Decreased T cell proliferation in response to anti-CD3 monoclonal antibody was previously observed in patients with IKBA mutations [6]. NF-κB has been described as an important transcription factor in pro-inflammatory immune responses including the development of IL-17 T cells [37]. Low IL-17 T cell counts, despite high CD4+ T cell numbers observed in our patient have not been previously reported in AD-EDA-ID, broadening the degree of defective T cell development in patients with IKBA mutation [69]. IL-17 T cells play a prominent role in controlling infections against extracellular bacteria and fungi in mice [43] and human CMC is associated with reduced numbers of IL-17 T cells in a number of PIDs including the AD-hyper-IgE syndrome due to STAT3 mutations and CMC due to STAT1 gain-of-function mutations [17, 20, 4447], or mutations in IL-17 or its receptor [44]. It is reasonable to assume that the low IL-17 T cell count in our patient is caused by impaired NF-κB activity due to the M37K mutation in IKBA, leading in turn to susceptibility to CMC. It is, however, possible that the susceptibility to CMC could have been caused by abnormalities in other defense systems dependent of the NF-κB pathway, such as C-type lectin pattern recognition receptors including dectin-1 and dectin-2 [48]. In accordance, defects in dectin-1 signaling have been associated with CMC [49, 50].

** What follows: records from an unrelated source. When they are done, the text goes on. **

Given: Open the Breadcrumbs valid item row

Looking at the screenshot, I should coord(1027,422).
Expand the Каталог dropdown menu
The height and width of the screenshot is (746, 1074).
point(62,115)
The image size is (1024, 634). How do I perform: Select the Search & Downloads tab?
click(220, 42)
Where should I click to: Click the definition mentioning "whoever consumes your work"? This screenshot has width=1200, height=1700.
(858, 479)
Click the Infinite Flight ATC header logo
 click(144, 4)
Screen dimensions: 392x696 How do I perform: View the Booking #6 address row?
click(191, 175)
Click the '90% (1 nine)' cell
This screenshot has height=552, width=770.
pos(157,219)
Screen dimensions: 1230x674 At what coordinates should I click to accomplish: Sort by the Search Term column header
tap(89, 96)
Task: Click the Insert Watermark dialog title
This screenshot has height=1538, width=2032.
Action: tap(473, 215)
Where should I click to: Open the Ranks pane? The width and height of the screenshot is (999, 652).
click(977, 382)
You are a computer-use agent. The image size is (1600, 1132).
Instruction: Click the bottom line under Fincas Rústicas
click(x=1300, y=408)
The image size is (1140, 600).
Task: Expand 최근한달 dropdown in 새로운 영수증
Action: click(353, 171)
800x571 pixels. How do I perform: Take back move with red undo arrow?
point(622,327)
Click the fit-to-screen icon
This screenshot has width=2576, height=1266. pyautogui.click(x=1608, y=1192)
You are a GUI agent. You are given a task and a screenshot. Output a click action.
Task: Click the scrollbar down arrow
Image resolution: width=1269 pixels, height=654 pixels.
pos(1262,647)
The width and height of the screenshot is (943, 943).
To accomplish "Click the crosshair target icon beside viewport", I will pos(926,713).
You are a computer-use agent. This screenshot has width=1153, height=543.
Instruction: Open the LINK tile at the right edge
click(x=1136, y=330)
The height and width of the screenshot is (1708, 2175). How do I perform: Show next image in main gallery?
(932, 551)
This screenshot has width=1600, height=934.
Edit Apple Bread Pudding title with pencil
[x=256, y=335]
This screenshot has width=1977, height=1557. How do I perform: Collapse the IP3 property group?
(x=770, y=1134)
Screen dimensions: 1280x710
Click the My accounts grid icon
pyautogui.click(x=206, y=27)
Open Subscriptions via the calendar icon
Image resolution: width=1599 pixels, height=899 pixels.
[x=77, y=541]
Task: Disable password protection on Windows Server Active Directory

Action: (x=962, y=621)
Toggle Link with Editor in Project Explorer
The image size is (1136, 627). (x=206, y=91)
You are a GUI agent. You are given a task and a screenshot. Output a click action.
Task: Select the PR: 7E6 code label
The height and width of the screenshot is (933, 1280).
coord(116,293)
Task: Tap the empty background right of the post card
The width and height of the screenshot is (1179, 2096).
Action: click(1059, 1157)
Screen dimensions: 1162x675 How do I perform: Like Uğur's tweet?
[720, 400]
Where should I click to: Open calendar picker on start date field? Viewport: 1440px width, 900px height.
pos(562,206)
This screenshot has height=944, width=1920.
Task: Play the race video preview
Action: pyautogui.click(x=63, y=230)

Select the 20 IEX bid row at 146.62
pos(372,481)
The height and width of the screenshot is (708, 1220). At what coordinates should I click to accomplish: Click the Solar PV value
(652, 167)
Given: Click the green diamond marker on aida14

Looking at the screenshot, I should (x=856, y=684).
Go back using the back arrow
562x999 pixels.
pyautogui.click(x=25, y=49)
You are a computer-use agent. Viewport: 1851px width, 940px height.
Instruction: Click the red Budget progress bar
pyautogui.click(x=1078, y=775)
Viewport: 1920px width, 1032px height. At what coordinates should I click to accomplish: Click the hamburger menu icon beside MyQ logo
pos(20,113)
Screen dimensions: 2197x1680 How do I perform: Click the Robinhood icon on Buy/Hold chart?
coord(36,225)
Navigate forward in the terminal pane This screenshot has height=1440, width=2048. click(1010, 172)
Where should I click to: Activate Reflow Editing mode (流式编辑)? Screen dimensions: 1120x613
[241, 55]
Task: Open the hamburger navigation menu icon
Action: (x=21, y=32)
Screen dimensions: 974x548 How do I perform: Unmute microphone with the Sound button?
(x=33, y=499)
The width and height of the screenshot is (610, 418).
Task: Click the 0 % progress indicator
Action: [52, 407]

Hematopoietic stem cell transplantation for patients with a defect in the NF-κB pathway has been carried out with conflicting results [7, 51, 52]. Based on the success of HSCT in at least a few patients with IKBKG or IKBA mutation and the severe clinical phenotype of our patient, we performed allogeneic HSCT from a matched unrelated donor following reduced intensity conditioning. Although he developed mild acute and chronic GVHD, he remained well without severe infections for one and a half years after transplantation. His immune reconstitution was slightly delayed and B cell maturation incomplete, possibly due to mild chronic GVHD. He unexpectedly died from overwhelming sepsis and bacterial pericarditis 18 months after transplantation caused by gastrointestinal and commensal bacteria, which might be related to dysfunctional mucosal barrier. Disruption of the epithelial barrier causing severe infection with enteral bacteria after successful immune reconstitution post transplantation has been observed in patients with IKBKG mutations suggesting a critical role for NF-κB signaling in intestinal epithelial barrier function [52, 53]. While this highlights the possibility that post-transplant complications may impact the outcome of HSCT in this syndrome, it is important to point out that the patient significantly improved clinically and immunologically after transplantation and that HSCT may cure the cellular immunodeficiency consistently present in patients with AD-EDA-ID phenotype.

In summary, our immunologic, molecular and functional data demonstrate an essential role for amino acid M37 in IκB-α degradation and that the heterozygous p.M37K mutation is capable of blocking NF-κB activation due to gain-of-function of the IκB-α protein.